» **SELECTED EXTRACT**
◇ ◇ ◇ ◇ ◇ ◇ ◇
# New to making my walking sticks



## Imagery (10 mo ago)

Hello, my name is Mark and I’ve recently found the need for me to have walking stick and cane for stability. I’ve enjoyed going into the Forrest and selecting various saplings and branches suitable for walking stick or canes. I have one I am working right now and it will have a ball on the top. It’s been difficult for me to identify what kind of wood I’m choosing since it’s winter time and there are no leaves to help identify. But this stick is a pretty hard wood and it doesn’t seem to take a stain like my others. Stick is sanded to 320-400 but the oil based stain just wipes right off without darkening much. It would help to know what wood it is but not sure, so are there just certain species of wood that don’t accept stain as well as others? Wonder if there is a particular stain or process to get it to have a darker appearance?


----------



## dww2 (Feb 4, 2017)
◇ ◇ ◇ ◇ ◇ ◇ ◇
» **WORK TO COMPLETE**
• a. Answer these questions about the forum thread on making walking sticks, one answer per line:
(i) What will the stick currently being worked on have on its top?
(ii) Why is it hard to identify the wood being chosen?
(iii) To what grits has the stick been sanded?
• b. State how many lines of the listing contain the string "width". Give only the number.

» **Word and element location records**
◇ ◇ ◇ ◇ ◇ ◇ ◇
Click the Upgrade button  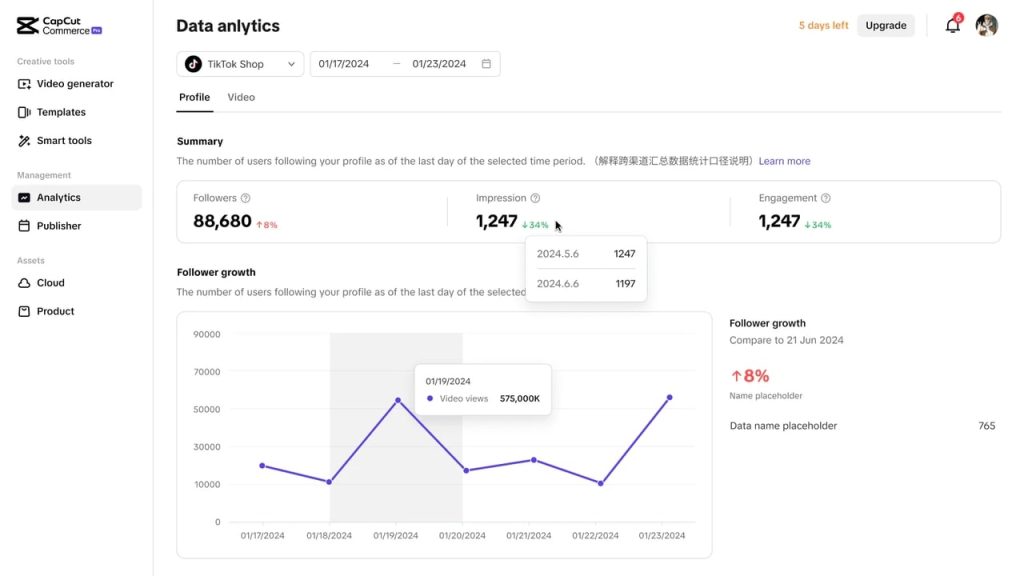point(885,26)
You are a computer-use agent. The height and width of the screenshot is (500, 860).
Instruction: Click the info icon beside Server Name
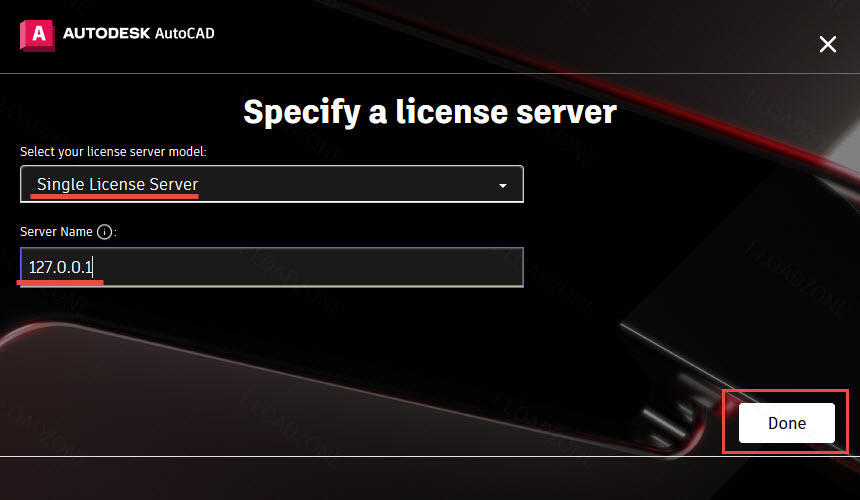(104, 232)
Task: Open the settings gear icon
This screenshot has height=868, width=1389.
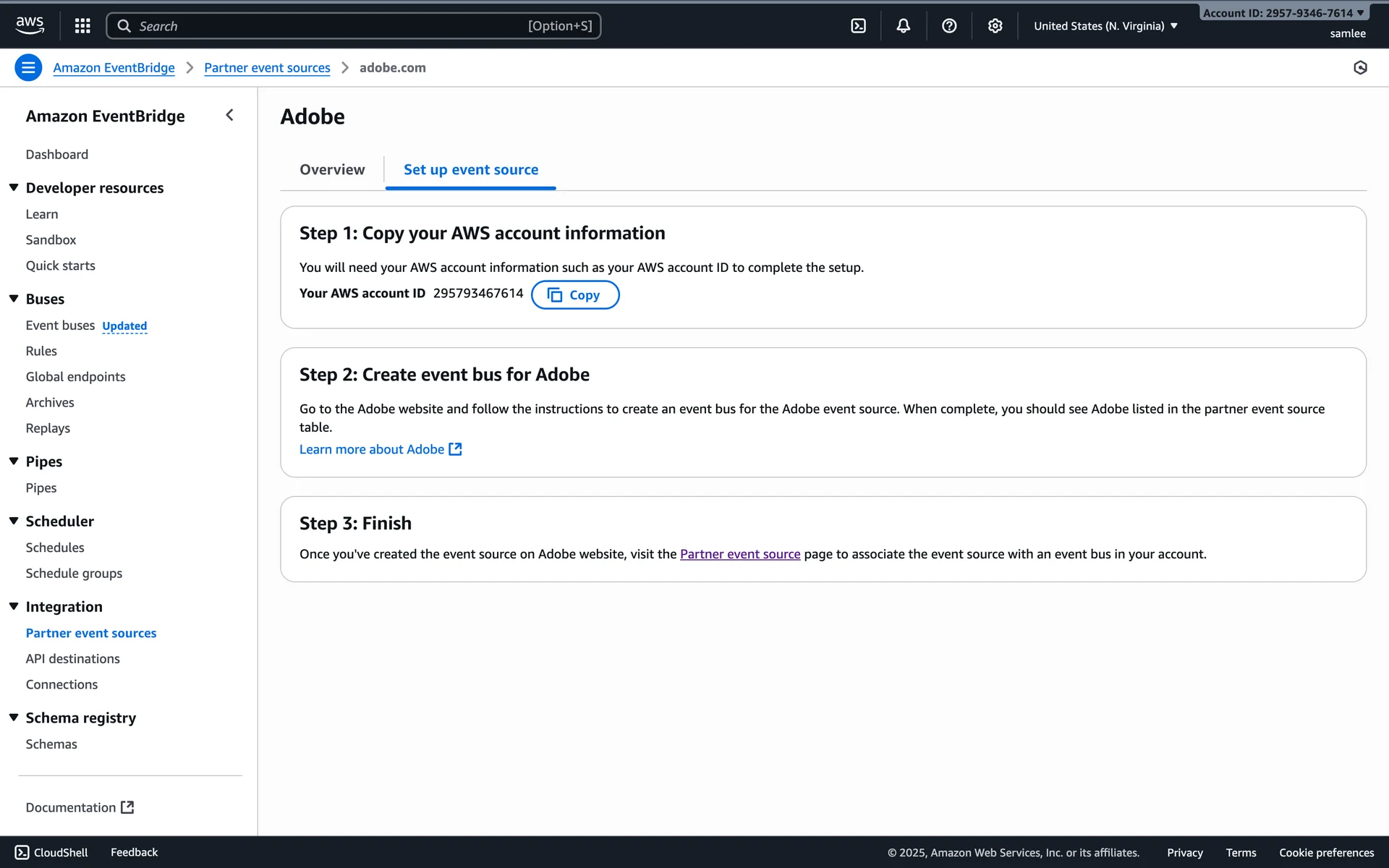Action: pos(995,26)
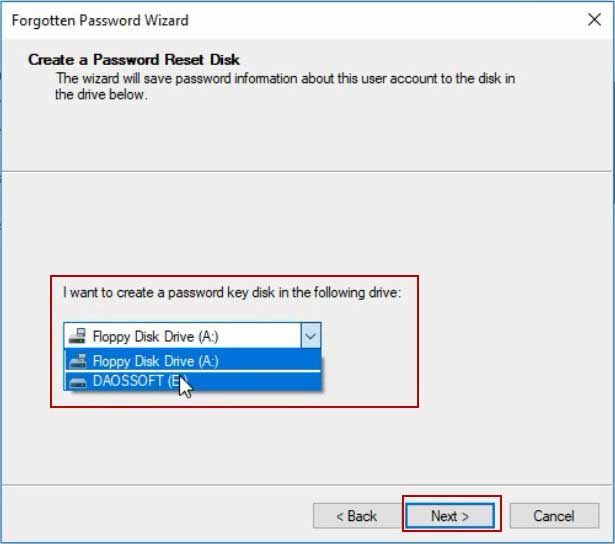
◇ ◇ ◇ ◇ ◇ ◇ ◇
» **EXPECTED RESPONSES**
• a.
(i) A ball.
(ii) It is winter, and there are no leaves to help identify it.
(iii) 320-400.

• b. 2